Introducing Elliott (my Home O2 machine!)

…..Introducing E.T.’s big brother, Elliott….

Here he is bubbling and snoring away!

And here are his space age controls!

The Oxygen company gave us 2 models to choose from and Julian went through all the spec and we both liked this one for my needs, better, eventhough it turned out to be the slightly heavier of them. But it is now upstairs in my ‘home hospital room’ so weight doesn’t matter (23lbs). Elliott is an Invacare Perfecto2.

He snores and purrs gently, (37Db) and is currently bubbling too, as I am using a bubble humidifier with him, as I am not yet used to constant continual flow O2 at home. I have been using cylinder O2 on constant when I have been flaring and needed an emergency boost, but little E.T. my POC is pulse dose, and I actually prefer pulse dose for many reasons, not the least of which being it does not dry my nose out! I also like to hear that I am breathing and therefore still alive and kicking!

This will be a whole new experience as well as a continuation of the new world opened up to me in the short time (since late May/June) that I have been on overnight O2 and  pretty much using it 24/7 /PRN.

My SATS after my night on 2.5L constant were 96% but the moment I take it off and move around they drop and sit around the high 80s/low 90s on air. This, for an asthmatic, is unusual, but my lungs have been damaged. Being on oxygen is allowing my body to repair itself and prevents my heart from over working, because as with all the nebs and the drugs, I have a very high heart rate and have been getting a few random palpitations this year.

I actually tried nebbing my morning drugs through the oxygen machine which is a huge benefit in an emergency. It needs to be turned up to maximum then though, well above my usual flow rate. This is what they do with me the instant I arrive in the Emergency Room. Many hospitals in the UK neb through the plumbed O2 supply, as they can’t supply so many neb machines, particularly in my local hospital.

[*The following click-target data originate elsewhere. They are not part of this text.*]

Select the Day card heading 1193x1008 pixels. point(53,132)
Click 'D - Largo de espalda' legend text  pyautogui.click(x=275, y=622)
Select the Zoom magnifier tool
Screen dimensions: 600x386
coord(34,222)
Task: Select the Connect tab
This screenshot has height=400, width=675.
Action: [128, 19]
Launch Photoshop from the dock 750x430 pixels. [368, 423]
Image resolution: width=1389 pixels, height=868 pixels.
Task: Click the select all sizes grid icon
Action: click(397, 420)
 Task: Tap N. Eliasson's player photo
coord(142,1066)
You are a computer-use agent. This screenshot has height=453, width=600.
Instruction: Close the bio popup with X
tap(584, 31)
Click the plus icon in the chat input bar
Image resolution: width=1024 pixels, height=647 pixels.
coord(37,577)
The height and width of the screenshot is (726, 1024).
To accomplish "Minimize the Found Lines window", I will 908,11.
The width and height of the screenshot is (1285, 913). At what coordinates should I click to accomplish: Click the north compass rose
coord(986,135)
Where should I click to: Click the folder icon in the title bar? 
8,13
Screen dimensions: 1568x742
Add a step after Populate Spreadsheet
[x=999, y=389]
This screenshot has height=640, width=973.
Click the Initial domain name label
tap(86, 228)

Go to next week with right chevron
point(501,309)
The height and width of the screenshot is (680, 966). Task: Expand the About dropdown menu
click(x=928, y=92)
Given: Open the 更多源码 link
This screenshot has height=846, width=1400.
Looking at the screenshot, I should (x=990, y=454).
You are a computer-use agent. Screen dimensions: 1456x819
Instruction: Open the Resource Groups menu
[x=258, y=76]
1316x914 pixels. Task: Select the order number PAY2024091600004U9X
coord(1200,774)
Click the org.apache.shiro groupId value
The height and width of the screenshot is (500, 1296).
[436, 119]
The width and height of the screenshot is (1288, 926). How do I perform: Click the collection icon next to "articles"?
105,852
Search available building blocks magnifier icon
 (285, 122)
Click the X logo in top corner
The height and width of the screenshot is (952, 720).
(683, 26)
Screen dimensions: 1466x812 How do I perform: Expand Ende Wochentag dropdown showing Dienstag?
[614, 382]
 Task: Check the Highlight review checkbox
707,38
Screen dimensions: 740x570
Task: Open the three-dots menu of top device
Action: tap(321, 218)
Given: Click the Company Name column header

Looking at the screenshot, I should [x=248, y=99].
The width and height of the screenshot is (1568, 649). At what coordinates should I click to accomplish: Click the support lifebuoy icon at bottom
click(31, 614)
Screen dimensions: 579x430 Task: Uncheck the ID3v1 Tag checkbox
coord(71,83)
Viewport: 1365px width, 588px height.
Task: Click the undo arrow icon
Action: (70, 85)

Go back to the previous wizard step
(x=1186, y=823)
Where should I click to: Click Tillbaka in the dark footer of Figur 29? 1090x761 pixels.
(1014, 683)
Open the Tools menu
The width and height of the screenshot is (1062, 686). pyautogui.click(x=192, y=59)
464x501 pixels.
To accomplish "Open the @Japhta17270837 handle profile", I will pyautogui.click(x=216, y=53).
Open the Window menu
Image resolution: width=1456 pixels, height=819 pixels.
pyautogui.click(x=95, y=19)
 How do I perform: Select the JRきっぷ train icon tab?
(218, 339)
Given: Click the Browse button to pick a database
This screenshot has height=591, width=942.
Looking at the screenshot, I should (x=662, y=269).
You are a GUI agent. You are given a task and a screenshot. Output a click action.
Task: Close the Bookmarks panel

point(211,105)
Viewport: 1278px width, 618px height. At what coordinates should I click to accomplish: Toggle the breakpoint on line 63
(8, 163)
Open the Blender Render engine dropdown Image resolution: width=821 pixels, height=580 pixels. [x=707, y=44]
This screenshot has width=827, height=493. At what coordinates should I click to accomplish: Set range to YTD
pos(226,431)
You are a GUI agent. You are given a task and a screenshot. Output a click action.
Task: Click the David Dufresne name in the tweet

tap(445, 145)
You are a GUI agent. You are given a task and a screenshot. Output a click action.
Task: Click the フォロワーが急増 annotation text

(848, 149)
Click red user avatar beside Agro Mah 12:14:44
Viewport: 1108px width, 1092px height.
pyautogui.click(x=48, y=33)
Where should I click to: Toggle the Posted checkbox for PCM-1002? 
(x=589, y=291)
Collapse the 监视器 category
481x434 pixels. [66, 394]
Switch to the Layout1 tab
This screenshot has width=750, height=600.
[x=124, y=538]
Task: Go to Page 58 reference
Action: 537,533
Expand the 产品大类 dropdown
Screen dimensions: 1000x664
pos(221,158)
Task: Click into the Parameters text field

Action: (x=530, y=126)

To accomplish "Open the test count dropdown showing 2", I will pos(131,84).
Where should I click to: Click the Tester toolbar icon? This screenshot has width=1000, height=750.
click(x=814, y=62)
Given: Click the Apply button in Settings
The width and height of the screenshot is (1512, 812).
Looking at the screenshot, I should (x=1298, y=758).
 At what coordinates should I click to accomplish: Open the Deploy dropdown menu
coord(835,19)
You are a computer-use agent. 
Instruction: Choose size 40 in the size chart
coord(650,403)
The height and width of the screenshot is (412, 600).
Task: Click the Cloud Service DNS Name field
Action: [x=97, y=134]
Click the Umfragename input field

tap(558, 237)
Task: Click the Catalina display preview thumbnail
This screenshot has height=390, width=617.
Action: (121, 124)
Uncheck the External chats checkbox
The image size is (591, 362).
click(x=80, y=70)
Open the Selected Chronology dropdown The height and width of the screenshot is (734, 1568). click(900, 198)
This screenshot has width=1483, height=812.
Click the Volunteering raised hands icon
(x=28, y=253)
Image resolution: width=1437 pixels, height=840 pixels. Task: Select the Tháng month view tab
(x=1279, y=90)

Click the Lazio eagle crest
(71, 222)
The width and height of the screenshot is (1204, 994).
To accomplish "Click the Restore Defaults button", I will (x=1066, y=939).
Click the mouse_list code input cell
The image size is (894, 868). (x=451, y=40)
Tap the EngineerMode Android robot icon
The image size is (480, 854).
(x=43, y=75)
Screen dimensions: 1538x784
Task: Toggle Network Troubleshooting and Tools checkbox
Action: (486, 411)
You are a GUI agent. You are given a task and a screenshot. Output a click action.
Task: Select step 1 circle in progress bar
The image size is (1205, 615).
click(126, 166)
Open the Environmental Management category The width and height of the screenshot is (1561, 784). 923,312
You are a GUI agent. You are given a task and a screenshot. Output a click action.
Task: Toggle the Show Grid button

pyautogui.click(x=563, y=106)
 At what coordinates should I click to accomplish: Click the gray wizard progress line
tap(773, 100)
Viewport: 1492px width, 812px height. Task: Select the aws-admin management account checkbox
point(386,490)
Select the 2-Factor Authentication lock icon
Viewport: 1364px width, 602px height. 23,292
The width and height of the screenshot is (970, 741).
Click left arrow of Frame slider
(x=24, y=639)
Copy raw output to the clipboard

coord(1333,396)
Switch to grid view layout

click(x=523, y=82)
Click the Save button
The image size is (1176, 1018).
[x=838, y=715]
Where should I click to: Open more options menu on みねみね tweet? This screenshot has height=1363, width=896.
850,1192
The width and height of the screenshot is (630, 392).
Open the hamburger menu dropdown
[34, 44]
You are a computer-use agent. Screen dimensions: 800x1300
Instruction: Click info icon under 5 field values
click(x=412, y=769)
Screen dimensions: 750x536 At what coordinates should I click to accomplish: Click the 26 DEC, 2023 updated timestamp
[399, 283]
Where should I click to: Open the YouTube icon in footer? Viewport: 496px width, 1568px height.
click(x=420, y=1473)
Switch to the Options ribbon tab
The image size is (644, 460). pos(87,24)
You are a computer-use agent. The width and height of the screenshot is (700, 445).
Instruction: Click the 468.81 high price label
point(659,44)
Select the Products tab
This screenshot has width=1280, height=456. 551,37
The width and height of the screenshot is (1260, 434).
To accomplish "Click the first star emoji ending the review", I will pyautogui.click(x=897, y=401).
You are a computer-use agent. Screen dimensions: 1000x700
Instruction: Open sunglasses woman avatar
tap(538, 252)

I had one stretch of 4hrs solid sleep last night, so deep that I did not hear my phone go off 3 times, and had Julian (at work on nights) very worried. The difference in me in the mornings after a night on oxygen is unbelievable. I have energy because my body has rested and I don’t wake up with that dull CO2 headache, unless it’s a migraine, and I’ve had enough of those recently, due to a tonne of stress, the humidity, thundery weather, and at this stage of the school year, complete and total exhaustion.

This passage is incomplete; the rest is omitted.